Deux communiqués du 2 octobre, diffusés par le groupe Tereos et les coopérateurs exclus, annoncent l’échec de la médiation engagée début septembre.

« La médiation que nous avions acceptée sous l’égide de monsieur Henri Nallet se solde par un échec total : à aucun moment, nos ex-collègues du conseil de surveillance n’ont fait la moindre proposition, ni accepté la moindre avancée », déclarent les trois coopérateurs exclus Gilles Bollé, Gérard Clay et Xavier Laude. Dans ce communiqué, ils ont été rejoints par d’autres élus démissionnaires François-Xavier Beaury, Etienne Clabaut, Laurent Courtier et Philippe Hennebert.

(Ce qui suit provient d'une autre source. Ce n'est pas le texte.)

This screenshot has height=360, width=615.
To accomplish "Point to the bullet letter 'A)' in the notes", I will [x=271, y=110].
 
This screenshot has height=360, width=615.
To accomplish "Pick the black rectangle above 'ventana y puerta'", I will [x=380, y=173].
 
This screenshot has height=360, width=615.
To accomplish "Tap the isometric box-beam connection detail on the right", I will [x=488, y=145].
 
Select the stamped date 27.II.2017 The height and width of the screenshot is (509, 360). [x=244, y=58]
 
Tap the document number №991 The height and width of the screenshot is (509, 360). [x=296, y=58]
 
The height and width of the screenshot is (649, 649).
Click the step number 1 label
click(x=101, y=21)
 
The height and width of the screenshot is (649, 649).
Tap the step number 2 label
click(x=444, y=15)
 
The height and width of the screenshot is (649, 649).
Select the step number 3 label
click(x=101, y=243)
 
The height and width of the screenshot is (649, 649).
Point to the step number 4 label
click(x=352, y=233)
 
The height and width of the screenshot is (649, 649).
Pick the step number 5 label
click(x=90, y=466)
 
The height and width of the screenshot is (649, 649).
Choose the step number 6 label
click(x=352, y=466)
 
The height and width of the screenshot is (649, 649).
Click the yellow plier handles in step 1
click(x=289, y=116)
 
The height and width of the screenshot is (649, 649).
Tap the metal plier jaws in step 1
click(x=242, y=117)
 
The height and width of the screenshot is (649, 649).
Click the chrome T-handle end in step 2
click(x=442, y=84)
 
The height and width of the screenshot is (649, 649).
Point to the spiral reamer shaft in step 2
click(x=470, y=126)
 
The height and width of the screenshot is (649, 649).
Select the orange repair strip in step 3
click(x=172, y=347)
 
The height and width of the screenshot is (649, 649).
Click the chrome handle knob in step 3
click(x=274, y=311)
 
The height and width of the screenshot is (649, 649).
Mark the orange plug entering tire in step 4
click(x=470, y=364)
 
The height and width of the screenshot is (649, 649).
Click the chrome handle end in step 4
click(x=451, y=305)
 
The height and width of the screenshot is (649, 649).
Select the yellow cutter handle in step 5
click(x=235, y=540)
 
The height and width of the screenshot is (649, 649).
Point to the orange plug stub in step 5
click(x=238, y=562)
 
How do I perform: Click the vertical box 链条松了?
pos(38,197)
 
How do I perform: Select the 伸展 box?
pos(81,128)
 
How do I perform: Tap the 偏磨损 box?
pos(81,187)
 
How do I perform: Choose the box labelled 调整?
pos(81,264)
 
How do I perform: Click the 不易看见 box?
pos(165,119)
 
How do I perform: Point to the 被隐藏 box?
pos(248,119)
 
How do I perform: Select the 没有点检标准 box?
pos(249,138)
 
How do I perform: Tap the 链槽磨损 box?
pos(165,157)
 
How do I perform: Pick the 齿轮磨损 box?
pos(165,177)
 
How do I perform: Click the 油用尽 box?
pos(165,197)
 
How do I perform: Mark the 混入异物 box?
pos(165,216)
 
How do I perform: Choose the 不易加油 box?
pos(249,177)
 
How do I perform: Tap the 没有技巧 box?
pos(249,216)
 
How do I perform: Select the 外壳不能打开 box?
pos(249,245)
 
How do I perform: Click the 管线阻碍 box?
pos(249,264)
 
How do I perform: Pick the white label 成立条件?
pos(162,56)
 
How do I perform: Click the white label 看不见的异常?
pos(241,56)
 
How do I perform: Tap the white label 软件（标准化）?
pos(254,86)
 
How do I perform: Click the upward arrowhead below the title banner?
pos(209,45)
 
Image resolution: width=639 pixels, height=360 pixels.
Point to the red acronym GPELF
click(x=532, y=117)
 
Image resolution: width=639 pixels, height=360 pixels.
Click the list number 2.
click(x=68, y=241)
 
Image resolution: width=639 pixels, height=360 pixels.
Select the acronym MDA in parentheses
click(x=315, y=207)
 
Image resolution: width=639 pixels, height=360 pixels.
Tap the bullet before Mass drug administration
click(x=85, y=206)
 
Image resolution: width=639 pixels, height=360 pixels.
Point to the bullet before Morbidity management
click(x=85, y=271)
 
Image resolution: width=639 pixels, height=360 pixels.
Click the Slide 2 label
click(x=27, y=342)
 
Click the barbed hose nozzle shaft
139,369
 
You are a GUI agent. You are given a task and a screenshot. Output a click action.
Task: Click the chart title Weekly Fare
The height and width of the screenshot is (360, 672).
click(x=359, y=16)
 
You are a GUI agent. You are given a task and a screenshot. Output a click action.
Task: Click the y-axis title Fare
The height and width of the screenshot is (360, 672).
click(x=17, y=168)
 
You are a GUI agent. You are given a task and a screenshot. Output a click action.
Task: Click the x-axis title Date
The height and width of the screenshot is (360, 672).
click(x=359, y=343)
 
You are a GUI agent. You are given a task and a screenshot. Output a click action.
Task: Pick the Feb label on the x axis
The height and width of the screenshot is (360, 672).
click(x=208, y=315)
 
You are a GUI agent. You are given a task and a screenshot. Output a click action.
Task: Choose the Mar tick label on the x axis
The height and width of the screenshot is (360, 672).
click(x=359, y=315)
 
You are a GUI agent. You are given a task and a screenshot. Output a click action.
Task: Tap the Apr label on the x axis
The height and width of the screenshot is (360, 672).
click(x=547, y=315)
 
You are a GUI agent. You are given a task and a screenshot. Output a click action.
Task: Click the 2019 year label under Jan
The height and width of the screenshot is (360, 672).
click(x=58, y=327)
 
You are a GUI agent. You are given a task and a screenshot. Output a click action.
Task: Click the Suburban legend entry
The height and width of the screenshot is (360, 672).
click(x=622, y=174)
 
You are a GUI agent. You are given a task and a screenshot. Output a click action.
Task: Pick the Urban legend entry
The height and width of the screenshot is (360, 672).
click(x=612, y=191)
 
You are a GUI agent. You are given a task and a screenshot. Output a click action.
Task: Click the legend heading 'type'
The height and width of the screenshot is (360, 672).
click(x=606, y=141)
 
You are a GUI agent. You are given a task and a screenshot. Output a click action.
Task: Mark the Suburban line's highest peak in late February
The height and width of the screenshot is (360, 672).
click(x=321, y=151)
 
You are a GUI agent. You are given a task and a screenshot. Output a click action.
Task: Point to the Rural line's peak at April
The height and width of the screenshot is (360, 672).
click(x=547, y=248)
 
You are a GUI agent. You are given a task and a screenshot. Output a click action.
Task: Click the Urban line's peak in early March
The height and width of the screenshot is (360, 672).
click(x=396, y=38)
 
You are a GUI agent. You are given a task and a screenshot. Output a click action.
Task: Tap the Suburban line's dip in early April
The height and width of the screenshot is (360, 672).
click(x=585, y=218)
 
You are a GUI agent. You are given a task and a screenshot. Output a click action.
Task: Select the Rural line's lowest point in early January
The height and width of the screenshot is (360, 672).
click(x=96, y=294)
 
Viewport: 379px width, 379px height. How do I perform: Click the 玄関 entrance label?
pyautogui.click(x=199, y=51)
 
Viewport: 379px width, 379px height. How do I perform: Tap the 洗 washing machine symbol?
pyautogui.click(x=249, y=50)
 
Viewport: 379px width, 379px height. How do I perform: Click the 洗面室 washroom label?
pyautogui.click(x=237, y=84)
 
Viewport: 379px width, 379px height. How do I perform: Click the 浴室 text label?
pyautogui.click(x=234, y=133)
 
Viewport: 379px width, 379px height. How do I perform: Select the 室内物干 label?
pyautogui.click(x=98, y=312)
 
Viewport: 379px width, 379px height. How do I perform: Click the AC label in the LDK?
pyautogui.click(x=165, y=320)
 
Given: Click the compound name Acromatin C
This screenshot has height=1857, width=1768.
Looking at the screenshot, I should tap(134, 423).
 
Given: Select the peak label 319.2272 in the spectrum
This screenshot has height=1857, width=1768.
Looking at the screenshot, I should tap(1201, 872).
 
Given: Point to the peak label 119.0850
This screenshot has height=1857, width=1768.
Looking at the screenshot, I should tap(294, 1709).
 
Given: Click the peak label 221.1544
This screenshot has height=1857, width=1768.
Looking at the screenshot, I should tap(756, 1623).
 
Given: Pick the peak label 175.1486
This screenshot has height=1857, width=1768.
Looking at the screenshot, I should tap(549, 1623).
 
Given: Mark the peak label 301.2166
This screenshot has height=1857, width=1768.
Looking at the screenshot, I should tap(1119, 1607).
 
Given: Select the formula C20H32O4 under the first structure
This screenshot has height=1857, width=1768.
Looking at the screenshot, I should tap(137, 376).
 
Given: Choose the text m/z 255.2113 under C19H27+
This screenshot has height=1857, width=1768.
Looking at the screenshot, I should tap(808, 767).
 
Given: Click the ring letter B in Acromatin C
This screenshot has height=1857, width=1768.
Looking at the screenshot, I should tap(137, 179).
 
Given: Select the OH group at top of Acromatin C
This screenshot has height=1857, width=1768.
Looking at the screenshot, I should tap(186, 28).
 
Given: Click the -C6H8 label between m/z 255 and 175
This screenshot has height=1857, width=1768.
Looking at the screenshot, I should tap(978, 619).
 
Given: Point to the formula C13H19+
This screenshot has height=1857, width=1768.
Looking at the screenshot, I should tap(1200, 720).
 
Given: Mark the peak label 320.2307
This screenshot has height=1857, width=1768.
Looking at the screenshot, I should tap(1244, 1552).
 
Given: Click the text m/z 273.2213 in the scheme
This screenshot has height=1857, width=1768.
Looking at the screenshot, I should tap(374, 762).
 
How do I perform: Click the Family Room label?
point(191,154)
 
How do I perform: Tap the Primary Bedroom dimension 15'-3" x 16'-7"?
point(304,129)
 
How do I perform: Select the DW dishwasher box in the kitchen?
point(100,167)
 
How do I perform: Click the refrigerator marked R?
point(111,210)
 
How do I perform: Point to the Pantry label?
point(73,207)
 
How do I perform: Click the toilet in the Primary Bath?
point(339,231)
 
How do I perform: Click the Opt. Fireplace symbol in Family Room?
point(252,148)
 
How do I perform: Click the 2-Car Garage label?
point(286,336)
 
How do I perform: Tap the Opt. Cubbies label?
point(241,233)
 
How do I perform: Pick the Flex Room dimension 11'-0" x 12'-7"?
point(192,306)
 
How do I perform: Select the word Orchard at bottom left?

Ces 7 anciens élus de Tereos demandent à tous ceux qui les soutiennent de redoubler d’effort pour que leurs demandes soient prises en compte : « la réintégration des exclus, l'élection générale des conseillers de région et l'élection des membres d'un nouveau conseil de surveillance dans le respect des statuts ».

Dans ce communiqué, ils annoncent avoir réuni 2 400 signatures d’associés coopérateurs nécessaires à la convocation d’une assemblée générale ordinaire réunie extraordinairement. « Nous les déposerons au Haut Comité à la Coopération Agricole (HCCA) et les notifierons officiellement à la direction de Tereos », ajoutent-ils.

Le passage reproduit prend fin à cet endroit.